子離從桌上抬起頭,又恢復了平靜的臉色,他神色復雜地瞧了劉玨半天,對來人道:“叫輛馬車,好好照應送回王府。”
劉玨已爛醉如泥,幾乎癱著被抬入府中。松風堂思詩思畫忙得團團轉,好不容易收拾干凈了,劉玨張口又吐一地穢物。折騰了大半霄方才沉沉睡去。
思詩思畫輕輕掩上房門走出去。屋里只有劉玨一個人躺在床上。用心聆聽四下無人,方緩緩睜開眼睛。他眼神清明,那還有半分醉意。
自從子離無意露出松風堂內顧天琳畫像之后,劉玨自然就留了心。他本不該懷疑子離,但是前些日子在草原上他拋給子離寧清王從邊城捎回的酒卻不是一般的酒,普通酒量者飲此酒大口吞入時必定會被其烈如火的灑性嗆住,當時子離飲這酒卻是仰頭灌下一大口。以劉玨判斷,子離與他的酒量是差不多的。子離沒有道理在他感覺醉之前先醉。

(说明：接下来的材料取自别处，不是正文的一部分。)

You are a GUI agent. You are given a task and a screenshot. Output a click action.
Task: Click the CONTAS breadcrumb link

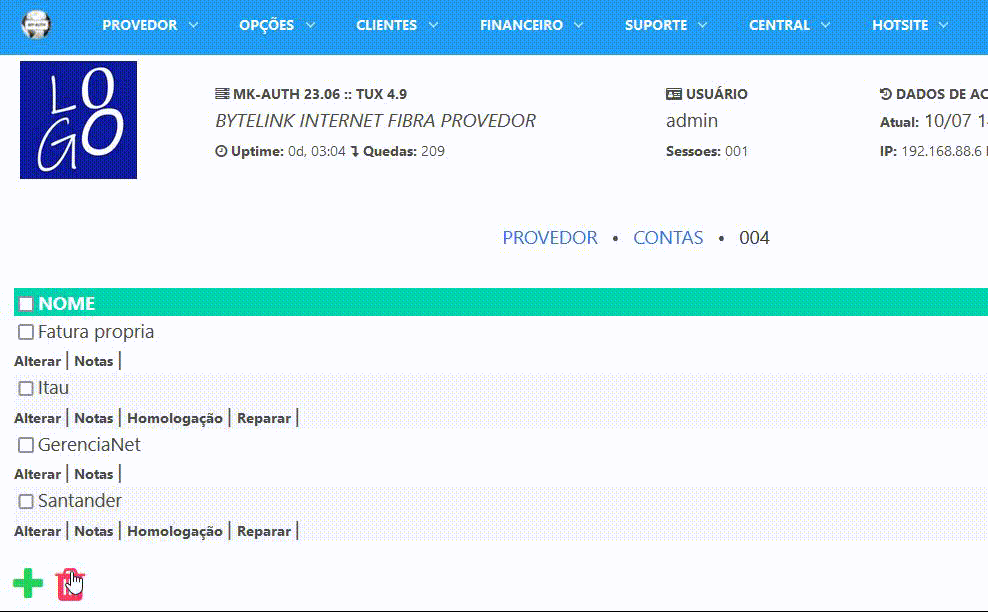(668, 238)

劉玨先上了心,自然也跟著醉。故意多飲了兩壺,運功逼出腹中穢物。他趴在桌上耐心差點耗盡之時,聽到了窗外傳來呼吸聲,緊接著有人掠了進來。來人出刀一試他紋絲不動。更加肯定劉緋裝醉。草原上他便已知道子離隨身侍衛一直藏于暗處,來者若不是子離親信,侍衛們豈容他帶刀闖入。更何況是在劉緋醉了的情況下。